Experience + Evidence
Immanuel Kant said that “Science is organized knowledge. Wisdom is organized life”. The comparison of knowledge and life, science and wisdom, is the very essence of implementation science. Scientists are experts at organizing knowledge and facts. Practitioners and professionals, working in the field, rely on experience to operationalize nutrition strategies. Combining both the evidence (the work of the scientists) and the experience (the work of practitioners), would be a powerful way to leverage our collective knowledge and wisdom towards the shared goal of improving nutrition in the communities where we work and live.
Let me share with you the story of my friend, Gloria. Gloria is the Nutrition Director at the National Health Services in a sub-Saharan country. The Minister of Health decided to focus on exclusive breastfeeding and asked Gloria to recommend strategies to include in the national action plan. Through a literature search on PubMed, Gloria learned that exclusive breastfeeding can be improved through a mother being able to access a certified lactation consultant, being part of peer support groups, and delivering her baby at an accredited Baby-Friendly hospital. After further deliberation, the Minister of Health prioritized a national counseling and peer support program. Gloria knew that for the program to truly work, it required four visits from the lactation consultant - two while mother and baby were in hospital and two at home - and that the support group program required monthly participation until the baby was six months old. Gloria was not sure if this program would be feasible in her country, nor whether the entire program was needed. She decided to ‘learn by doing’. Gloria successfully negotiated with the Minister of Health to approve a pilot study ahead of the national rollout.

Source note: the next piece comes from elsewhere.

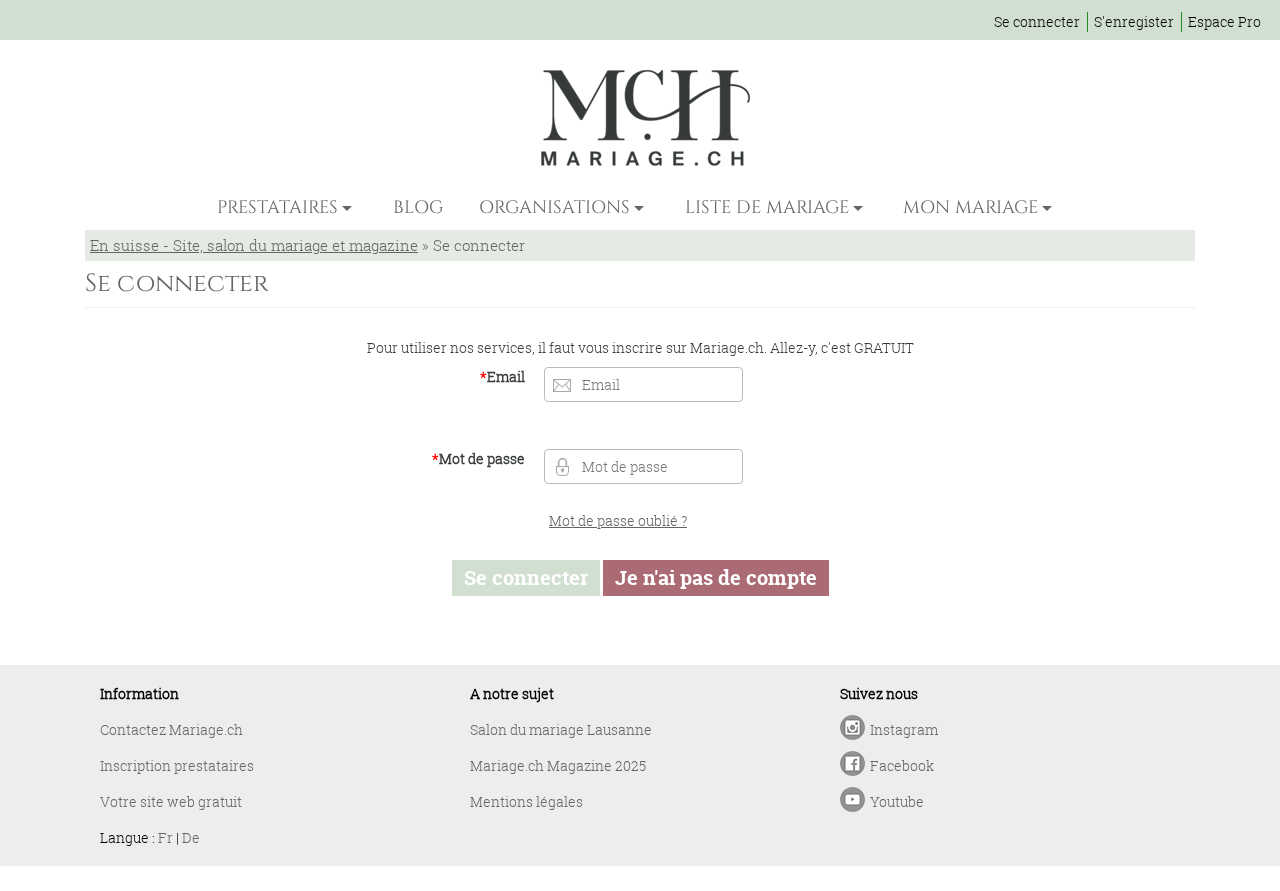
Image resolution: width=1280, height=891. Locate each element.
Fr (165, 837)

Gloria collaborated with a local professor at the university, Silvia, to undertake an implementation-effectiveness study with four pilot sites. The research focused on implementation outcomes including acceptability, adoption, appropriateness, feasibility, fidelity or how well the program was implemented according to a plan, implementation cost, coverage, and sustainability of the intervention. The research answered two critical questions - will the intended support and counseling program be efficacious? What components of the program are associated with improved breastfeeding behaviors? Running the pilot program gave them a ‘safe’ space to adapt, learn, and modify elements of the program before it was launched at the national level. By the end of the pilot study, Gloria and Silvia had taken ‘an innovation to the world’ and in the process had learned about what works, for whom, and how it works in their specific context. In addition, they saved the Ministry of Health from making some expensive mistakes when the program was rolled out nationally.
Knowledge is knowing a tomato is a fruit. Wisdom is not putting it in a fruit salad.
This is what implementation science can do. It can create a culture for learning and research and for using research to make informed decisions about programs. It is as valuable and critical as any of the other areas of our nutrition research. As we enter the SDG era and scaling up moves from talk to action, implementation research will become indispensable in our nutrition work.